Under § 1983, Plaintiff must demonstrate that each named defendant personally participated in the deprivation of his rights. Iqbal , 556 U.S. 662, 676-77 (2009); Simmons v. Navajo Cnty., Ariz. , 609 F.3d 1011, 1020-21 (9th Cir. 2010); Ewing v. City of Stockton , 588 F.3d 1218, 1235 (9th Cir. 2009); Jones v. Williams , 297 F.3d 930, 934 (9th Cir. 2002). Liability may not be imposed on supervisory personnel under the theory of respondeat superior, as each defendant is only liable for his or her own misconduct. Iqbal , 556 U.S. at 676-77; Ewing , 588 F.3d at 1235. Supervisors may only be held liable if they "participated in or directed the violations, or knew of the violations and failed to act to prevent them." Taylor v. List , 880 F.2d 1040, 1045 (9th Cir. 1989); accord Starr v. Baca , 652 F.3d 1202, 1205-08 (9th Cir. 2011); Corales v. Bennett , 567 F.3d 554, 570 (9th Cir. 2009); Preschooler II v. Clark Cnty. Sch. Bd. of Trs. , 479 F.3d 1175, 1182 (9th Cir. 2007); Harris v. Roderick , 126 F.3d 1189, 1204 (9th Cir. 1997).

Plaintiff must allege how each individual defendant personally participated in the deprivation of his rights. He has not so linked Defendant Neal to his claims here. If Plaintiff chooses to amend, he must describe specifically what each defendant did to violate his rights.

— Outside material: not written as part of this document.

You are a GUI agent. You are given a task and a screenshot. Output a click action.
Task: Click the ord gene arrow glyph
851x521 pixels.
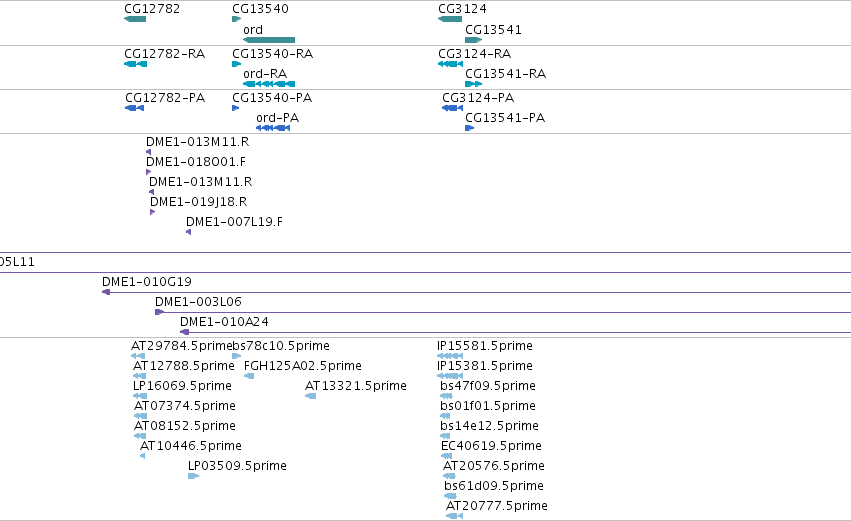click(269, 40)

Plaintiff's first amended complaint does not state a claim for relief. The Court will grant Plaintiff one last opportunity to file an amended complaint consistent with the foregoing. Noll v. Carlson , 809 F.2d 1446, 1448-49 (9th Cir. 1987). If Plaintiff opts to amend, he must demonstrate that the alleged acts resulted in a deprivation of his constitutional rights. Iqbal , 556 U.S. at 677-78. Plaintiff must set forth "sufficient factual matter... to state a claim that is plausible on its face.'" Id. at 678 (quoting Twombly , 550 U.S. at 555 (2007)). Plaintiff must also demonstrate that each named Defendant personally participated in a deprivation of his rights. Jones v. Williams , 297 F.3d 930, 934 (9th Cir. 2002).

Plaintiff should note that although he has been given the opportunity to amend, it is not for the purposes of adding new claims. George, 507 F.3d 605, 607 (7th Cir. 2007). Plaintiff should carefully read this Screening Order and focus his efforts on curing the deficiencies set forth above.

Finally, Plaintiff is advised that Local Rule 220 requires that an amended complaint be complete in itself without reference to any prior pleading. As a general rule, an amended complaint supersedes the original complaint. See Loux v. Rhay , 375 F.2d 55, 57 (9th Cir. 1967). Once an amended complaint is filed, the original complaint no longer serves any function in the case. Therefore, in an amended complaint, as in an original complaint, each claim and the involvement of each defendant must be sufficiently alleged. The amended complaint should be clearly and boldly titled "Second Amended Complaint, " refer to the appropriate case number, and be an original signed under penalty of perjury. Plaintiff's amended complaint should be brief. Fed.R.Civ.P. 8(a). Although accepted as true, the "[f]actual allegations must be [sufficient] to raise a right to relief above the speculative level...." Twombly , 550 U.S. at 555 (citations omitted).

Accordingly, it is HEREBY ORDERED that:

1. The Clerk's Office shall send Plaintiff (1) a blank civil rights complaint form and (2) a copy of his first amended complaint, filed May 8, 2014;

2. Plaintiff's first amended complaint (ECF No. 16) is DISMISSED for failure to state a claim upon which relief may be granted;

3. Plaintiff shall file an amended complaint within thirty (30) days; and

4. If Plaintiff fails to file an amended complaint in compliance with this order, the Court will recommend that this action be dismissed, with prejudice, for failure to state a claim and failure to comply with a court order.